What do you get when tea party activists team up with Ron Paulbots?
The official platform for the Republican Party of Maine is now a mix of right-wing fringe policies, libertarian buzzwords and outright conspiracy theories.
The document calls for the elimination of the Department of Education and the Federal Reserve, demands an investigation of “collusion between government and industry in the global warming myth,” suggests the adoption of “Austrian Economics,” declares that “‘Freedom of Religion’ does not mean ‘freedom from religion'” (which I guess makes atheism illegal), insists that “healthcare is not a right,” calls for the abrogation of the “UN Treaty on Rights of the Child” and the “Law Of The Sea Treaty” and declares that we must resist “efforts to create a one world government.”
It also contains favorable mentions of both the Tea Party and Ron Paul. You can read the whole thing here.
Dan Billings, who has served as an attorney for the Maine GOP, called the new platform “wack job pablum” and “nutcase stuff.”
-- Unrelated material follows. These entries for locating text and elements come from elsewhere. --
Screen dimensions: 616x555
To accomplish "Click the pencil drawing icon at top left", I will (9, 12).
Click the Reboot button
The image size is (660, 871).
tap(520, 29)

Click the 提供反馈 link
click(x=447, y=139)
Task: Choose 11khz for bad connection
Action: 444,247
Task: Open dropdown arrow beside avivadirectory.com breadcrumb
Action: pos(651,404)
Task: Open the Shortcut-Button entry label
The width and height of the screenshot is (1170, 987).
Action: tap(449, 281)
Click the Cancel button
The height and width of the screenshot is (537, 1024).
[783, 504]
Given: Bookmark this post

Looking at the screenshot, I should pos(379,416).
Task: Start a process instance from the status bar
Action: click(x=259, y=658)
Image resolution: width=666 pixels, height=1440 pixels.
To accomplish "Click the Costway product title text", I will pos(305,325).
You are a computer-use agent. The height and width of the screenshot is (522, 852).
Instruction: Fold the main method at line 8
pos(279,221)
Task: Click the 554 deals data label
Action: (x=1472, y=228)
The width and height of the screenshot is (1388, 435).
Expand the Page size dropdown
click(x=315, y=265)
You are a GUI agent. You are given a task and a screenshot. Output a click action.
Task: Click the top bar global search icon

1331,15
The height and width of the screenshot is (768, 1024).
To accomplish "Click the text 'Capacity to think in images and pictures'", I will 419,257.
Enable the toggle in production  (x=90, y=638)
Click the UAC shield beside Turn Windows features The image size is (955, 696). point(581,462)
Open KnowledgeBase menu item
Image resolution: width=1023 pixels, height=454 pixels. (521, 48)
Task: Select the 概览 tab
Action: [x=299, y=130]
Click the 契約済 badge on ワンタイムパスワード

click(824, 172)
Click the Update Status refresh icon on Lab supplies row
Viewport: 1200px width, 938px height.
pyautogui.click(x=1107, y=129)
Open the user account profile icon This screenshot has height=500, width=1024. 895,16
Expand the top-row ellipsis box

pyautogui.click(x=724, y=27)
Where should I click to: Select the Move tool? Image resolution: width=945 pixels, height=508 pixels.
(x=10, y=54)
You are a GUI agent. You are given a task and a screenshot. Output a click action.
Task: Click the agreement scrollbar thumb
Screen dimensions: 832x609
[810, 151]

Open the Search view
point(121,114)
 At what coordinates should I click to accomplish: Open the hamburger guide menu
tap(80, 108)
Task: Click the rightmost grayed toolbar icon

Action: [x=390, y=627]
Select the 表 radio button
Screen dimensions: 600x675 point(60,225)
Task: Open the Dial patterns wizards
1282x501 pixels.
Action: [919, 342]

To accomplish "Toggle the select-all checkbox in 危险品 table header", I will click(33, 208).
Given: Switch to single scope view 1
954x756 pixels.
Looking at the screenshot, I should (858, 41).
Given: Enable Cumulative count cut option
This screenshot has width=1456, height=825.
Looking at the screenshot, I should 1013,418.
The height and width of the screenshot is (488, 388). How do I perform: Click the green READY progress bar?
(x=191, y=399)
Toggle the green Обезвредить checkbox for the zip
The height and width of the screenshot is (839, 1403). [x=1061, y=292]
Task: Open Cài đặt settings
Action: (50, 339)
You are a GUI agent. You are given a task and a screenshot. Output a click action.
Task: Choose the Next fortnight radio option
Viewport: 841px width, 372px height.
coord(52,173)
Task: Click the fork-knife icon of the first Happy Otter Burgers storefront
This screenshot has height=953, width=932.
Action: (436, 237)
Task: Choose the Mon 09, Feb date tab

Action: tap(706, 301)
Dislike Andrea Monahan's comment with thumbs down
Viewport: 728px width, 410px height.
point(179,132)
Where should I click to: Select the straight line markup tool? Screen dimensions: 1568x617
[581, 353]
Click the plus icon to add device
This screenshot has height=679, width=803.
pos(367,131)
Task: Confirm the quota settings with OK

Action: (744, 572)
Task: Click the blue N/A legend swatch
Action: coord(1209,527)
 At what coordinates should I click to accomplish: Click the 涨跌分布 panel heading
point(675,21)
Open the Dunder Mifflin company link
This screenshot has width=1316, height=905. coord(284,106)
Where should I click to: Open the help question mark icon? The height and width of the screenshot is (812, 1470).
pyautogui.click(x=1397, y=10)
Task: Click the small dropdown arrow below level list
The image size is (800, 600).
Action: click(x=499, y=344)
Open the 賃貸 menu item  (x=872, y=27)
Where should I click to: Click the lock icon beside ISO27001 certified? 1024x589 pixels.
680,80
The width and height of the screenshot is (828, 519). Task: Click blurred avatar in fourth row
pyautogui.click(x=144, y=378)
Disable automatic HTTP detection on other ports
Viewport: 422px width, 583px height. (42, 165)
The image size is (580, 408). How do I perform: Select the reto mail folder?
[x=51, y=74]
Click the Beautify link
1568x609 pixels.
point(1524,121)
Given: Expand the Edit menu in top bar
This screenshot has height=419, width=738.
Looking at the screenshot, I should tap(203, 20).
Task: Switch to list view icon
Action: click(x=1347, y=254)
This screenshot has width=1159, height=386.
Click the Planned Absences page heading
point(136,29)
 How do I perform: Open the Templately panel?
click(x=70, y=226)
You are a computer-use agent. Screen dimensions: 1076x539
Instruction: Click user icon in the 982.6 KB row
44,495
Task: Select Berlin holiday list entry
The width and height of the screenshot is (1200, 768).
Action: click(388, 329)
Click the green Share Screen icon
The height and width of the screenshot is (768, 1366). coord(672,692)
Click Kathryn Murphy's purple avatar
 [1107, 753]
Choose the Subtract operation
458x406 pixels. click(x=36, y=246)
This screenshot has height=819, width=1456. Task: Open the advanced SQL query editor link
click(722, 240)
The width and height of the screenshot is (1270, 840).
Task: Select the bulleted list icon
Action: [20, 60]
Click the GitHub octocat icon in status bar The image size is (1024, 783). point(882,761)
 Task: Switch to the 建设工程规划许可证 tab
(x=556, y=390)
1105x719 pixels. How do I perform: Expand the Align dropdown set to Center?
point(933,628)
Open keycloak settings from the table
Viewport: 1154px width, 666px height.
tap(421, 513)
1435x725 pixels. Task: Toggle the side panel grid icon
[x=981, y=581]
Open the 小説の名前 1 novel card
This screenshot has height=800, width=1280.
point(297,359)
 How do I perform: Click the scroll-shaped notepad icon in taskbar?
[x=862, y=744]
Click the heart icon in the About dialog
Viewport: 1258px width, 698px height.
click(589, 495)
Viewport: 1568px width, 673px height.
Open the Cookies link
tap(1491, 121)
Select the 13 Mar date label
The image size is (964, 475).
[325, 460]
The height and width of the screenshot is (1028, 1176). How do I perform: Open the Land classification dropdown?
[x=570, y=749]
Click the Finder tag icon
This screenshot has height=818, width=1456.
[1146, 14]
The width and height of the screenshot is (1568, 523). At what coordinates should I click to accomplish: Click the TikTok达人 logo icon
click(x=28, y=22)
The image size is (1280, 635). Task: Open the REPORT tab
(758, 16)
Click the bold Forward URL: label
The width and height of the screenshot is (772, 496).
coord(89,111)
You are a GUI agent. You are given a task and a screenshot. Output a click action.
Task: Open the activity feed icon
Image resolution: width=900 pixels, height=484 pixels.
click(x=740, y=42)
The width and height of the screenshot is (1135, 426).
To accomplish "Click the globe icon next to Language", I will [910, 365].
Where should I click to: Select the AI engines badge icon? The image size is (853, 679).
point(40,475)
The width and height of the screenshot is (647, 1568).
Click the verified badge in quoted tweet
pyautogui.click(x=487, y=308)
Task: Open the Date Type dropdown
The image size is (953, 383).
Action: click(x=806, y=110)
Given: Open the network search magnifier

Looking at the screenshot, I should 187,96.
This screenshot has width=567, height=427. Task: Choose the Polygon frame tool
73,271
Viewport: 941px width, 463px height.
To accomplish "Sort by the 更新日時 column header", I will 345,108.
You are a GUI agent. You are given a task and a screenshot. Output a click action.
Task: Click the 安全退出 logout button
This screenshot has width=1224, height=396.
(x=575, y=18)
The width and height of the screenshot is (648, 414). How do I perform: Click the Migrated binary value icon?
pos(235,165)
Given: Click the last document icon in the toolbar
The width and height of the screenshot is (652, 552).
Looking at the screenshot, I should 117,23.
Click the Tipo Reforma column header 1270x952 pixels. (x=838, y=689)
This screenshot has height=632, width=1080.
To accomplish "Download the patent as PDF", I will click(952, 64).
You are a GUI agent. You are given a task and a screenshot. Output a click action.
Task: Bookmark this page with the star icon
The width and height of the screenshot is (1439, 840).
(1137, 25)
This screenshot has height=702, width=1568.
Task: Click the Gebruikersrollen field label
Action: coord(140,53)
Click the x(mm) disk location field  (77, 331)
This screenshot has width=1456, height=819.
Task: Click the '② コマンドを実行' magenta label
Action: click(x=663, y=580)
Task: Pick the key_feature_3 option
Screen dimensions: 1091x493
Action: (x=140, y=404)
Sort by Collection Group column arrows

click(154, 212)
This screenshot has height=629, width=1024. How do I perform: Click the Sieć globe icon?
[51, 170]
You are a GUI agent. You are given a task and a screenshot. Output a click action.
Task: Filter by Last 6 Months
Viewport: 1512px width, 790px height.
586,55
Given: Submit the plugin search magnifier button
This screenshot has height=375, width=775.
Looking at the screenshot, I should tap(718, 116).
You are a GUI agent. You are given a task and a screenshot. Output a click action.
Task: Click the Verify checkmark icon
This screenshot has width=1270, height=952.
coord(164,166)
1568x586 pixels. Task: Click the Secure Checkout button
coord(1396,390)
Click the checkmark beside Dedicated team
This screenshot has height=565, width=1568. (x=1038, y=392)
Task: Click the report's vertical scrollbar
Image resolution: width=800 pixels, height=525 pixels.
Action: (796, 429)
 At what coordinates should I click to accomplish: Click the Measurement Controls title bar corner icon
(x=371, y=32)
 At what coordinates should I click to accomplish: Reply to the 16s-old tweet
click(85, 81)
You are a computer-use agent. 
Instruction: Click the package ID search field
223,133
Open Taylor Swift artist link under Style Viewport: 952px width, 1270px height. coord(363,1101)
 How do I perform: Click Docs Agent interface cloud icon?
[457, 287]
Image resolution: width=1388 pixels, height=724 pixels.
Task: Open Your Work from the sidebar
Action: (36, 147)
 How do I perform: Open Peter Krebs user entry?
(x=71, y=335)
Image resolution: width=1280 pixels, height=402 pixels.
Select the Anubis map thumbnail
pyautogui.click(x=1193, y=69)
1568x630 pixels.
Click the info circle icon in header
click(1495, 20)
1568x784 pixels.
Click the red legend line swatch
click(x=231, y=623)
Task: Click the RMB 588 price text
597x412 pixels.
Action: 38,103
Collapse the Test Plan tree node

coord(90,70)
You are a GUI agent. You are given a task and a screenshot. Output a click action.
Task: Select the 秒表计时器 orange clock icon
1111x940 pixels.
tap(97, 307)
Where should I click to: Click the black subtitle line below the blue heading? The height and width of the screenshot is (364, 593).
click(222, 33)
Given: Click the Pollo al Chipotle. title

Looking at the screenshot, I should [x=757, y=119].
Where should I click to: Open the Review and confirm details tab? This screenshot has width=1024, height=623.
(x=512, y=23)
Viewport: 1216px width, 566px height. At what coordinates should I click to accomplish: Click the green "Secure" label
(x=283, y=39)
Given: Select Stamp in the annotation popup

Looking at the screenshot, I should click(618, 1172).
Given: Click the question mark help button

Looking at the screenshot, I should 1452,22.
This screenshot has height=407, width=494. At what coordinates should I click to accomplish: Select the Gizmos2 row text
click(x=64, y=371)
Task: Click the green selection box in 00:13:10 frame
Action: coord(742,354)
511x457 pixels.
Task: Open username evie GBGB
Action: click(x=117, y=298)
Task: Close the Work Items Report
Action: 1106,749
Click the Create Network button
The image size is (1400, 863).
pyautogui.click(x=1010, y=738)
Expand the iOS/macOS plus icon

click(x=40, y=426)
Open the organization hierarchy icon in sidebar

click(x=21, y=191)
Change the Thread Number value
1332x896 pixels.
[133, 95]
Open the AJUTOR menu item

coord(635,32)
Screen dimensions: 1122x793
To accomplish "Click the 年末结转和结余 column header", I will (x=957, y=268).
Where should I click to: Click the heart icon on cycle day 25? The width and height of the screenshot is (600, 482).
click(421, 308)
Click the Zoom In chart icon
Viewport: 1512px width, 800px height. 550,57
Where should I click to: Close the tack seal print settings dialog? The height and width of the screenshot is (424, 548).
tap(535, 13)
I would say that Mr. Billings sums it up nicely, although most of the really objectionable stuff is straight out of the Ron Paul playbook. Ridding ourselves of the Fed is the first step on the road back to a gold standard, a dubious idea that Milton Friedman pointed out would increase government regulation of the economy:
With no Fed, inexpert Congress will bear the onus of alleviating economic suffering. With deeper, longer recessions, Congressmen will inevitably succumb to pressure for more spending and regulation of the economy–as they did during the Great Depression.
How about eliminating the Department of Education? When first proposed by Ronald Reagan, the Department was in its infancy, only sucking up $6 billion dollars of taxpayer monies and serving as a repository for federal education programs that previously had existed in the various departments.
No more today. The Department is now a $60 billion behemoth with almost every school district in the country dependent on its largess. Cutting it down to size while gradually getting the feds out of the education business might be more to the point. But for our tea party patriots, no half measures and nothing “gradual” allowed.
But it is the conspiracy mongering that should give us the most pause. Putting paranoid loons in charge of the GOP in Maine who believe in a global warming “conspiracy” involving industry and government and that there is any possibility on planet earth that we would be yoked under some kind of “one world government” is madness.
Are all tea party patriots inclined to believe this “whack job pablum?” Certainly not all, although if you spend much time listening to them, similar sentiments are expressed by many. As a free-standing group of activists dedicated to fiscal sanity and constitutional principles, the tea party movement has a vital role to play in any American revival. But as purely political animals, they are a washout. There are a sizable number of birthers among them, and a significant number who believe Obama is a Muslim, or favors Muslims, or is working for their interests. I hate to bring up the “R” word but yes, there is a small but significant number who are racists as well.
In short, while the majority of tea partiers are average, normal Americans with pretty standard views, there is a sizable segment of the movement that makes them a political liability. Another case in point was the tea party revolt in Utah that ousted Senator Bob Bennett. For someone who has a lifetime rating of 85 from the ACU, it is amazing to think that Bennett wouldn’t be “conservative enough” for any state in the union. But Utah Republicans had a few beefs with the senator and not even a last minute plea from Mitt Romney – popular in the state for his stewardship of the Salt Lake City Olympics – could save his political hide.
Other factors besides Bennett’s obvious conservatism were in play. Bennett, along with his Democratic colleague from Oregon Ron Wyden, made a serious attempt to address the health insurance problem in America with a flawed, but earnest effort at comprehensive reform. Called “The Healthy Americans Act,” the bill incorporated some standard liberal thinking like an individual mandate, but was also innovative in the way costs would be shared and how the program would be administered at the state level. It would also have done away with Medicaid – a plus in any conservative’s book. In short, it was a good old-fashioned senate compromise on a thorny issue that, in another less mindlessly partisan time, would have served as a starting point for the two parties to work out their differences.
It wasn’t just his dalliance with the “enemy” that angered right wingers in Utah. Bennett courageously voted against the Constitutional amendment to prohibit flag burning back in 2006 — one of only three GOP senators to do so. He also supported comprehensive immigration reform. While there was a lot wrong with that bill, the guest worker provision had broad bipartisan support and Bennett worked tirelessly to improve it. As for the rest of it, the best that could be said of the measure was that it was attempting to address a problem for which there are probably no good answers. That Bennett felt responsible enough as a legislator to lend his name and support to the bill reveals much about how he views his responsibilities.
To get rid of a senator of Bennett’s seniority and experience is the most unconservative thing the tea party movement has done to date. To effect change simply to realize change is the antithesis of conservative thinking and the excessive partisanship demonstrated by activists in Utah who hated Bennett for working with “the enemy” does not serve the interests of their state.
Maine and Utah are the first stirrings of tea party activists flexing their muscles in the political arena. They see success where failure is the real outcome.